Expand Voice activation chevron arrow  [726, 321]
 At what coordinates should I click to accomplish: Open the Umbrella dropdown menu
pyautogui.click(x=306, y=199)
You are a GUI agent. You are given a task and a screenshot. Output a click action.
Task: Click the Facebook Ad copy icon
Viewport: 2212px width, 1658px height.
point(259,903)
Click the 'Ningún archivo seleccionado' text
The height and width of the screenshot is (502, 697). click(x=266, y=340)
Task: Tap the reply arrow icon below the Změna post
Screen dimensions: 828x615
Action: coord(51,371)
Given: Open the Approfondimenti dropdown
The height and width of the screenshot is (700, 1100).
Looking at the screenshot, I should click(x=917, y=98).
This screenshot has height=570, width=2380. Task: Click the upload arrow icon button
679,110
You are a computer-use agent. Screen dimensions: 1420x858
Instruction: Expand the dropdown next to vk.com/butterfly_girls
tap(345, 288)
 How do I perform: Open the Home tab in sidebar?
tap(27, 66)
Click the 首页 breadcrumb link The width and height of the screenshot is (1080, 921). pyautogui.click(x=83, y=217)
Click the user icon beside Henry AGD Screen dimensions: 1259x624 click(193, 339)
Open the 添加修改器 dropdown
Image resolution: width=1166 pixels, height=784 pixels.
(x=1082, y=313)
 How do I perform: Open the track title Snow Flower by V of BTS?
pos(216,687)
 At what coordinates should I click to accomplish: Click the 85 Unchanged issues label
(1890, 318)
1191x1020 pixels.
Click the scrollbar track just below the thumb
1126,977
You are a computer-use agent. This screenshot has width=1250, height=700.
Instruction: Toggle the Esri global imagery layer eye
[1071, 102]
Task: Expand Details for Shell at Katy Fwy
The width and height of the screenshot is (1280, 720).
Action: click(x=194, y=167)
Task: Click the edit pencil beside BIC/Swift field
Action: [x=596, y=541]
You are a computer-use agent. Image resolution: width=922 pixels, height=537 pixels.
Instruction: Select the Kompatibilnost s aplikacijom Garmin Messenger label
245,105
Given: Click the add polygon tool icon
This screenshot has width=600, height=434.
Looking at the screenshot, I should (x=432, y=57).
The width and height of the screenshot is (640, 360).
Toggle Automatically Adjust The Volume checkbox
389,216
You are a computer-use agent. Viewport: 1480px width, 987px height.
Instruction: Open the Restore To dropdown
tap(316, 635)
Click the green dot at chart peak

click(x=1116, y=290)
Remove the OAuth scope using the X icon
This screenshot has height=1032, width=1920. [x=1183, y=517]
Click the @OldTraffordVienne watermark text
+ + + +
**Requirement:** Could you repeat all of the lines above word for word, without changing anything?

**Result:**
Expand Voice activation chevron arrow  [726, 321]
 At what coordinates should I click to accomplish: Open the Umbrella dropdown menu
pyautogui.click(x=306, y=199)
You are a GUI agent. You are given a task and a screenshot. Output a click action.
Task: Click the Facebook Ad copy icon
Viewport: 2212px width, 1658px height.
point(259,903)
Click the 'Ningún archivo seleccionado' text
The height and width of the screenshot is (502, 697). click(x=266, y=340)
Task: Tap the reply arrow icon below the Změna post
Screen dimensions: 828x615
Action: coord(51,371)
Given: Open the Approfondimenti dropdown
The height and width of the screenshot is (700, 1100).
Looking at the screenshot, I should click(x=917, y=98).
This screenshot has height=570, width=2380. Task: Click the upload arrow icon button
679,110
You are a computer-use agent. Screen dimensions: 1420x858
Instruction: Expand the dropdown next to vk.com/butterfly_girls
tap(345, 288)
 How do I perform: Open the Home tab in sidebar?
tap(27, 66)
Click the 首页 breadcrumb link The width and height of the screenshot is (1080, 921). pyautogui.click(x=83, y=217)
Click the user icon beside Henry AGD Screen dimensions: 1259x624 click(193, 339)
Open the 添加修改器 dropdown
Image resolution: width=1166 pixels, height=784 pixels.
(x=1082, y=313)
 How do I perform: Open the track title Snow Flower by V of BTS?
pos(216,687)
 At what coordinates should I click to accomplish: Click the 85 Unchanged issues label
(1890, 318)
1191x1020 pixels.
Click the scrollbar track just below the thumb
1126,977
You are a computer-use agent. This screenshot has width=1250, height=700.
Instruction: Toggle the Esri global imagery layer eye
[1071, 102]
Task: Expand Details for Shell at Katy Fwy
The width and height of the screenshot is (1280, 720).
Action: click(x=194, y=167)
Task: Click the edit pencil beside BIC/Swift field
Action: [x=596, y=541]
You are a computer-use agent. Image resolution: width=922 pixels, height=537 pixels.
Instruction: Select the Kompatibilnost s aplikacijom Garmin Messenger label
245,105
Given: Click the add polygon tool icon
This screenshot has width=600, height=434.
Looking at the screenshot, I should (x=432, y=57).
The width and height of the screenshot is (640, 360).
Toggle Automatically Adjust The Volume checkbox
389,216
You are a computer-use agent. Viewport: 1480px width, 987px height.
Instruction: Open the Restore To dropdown
tap(316, 635)
Click the green dot at chart peak

click(x=1116, y=290)
Remove the OAuth scope using the X icon
This screenshot has height=1032, width=1920. [x=1183, y=517]
Click the @OldTraffordVienne watermark text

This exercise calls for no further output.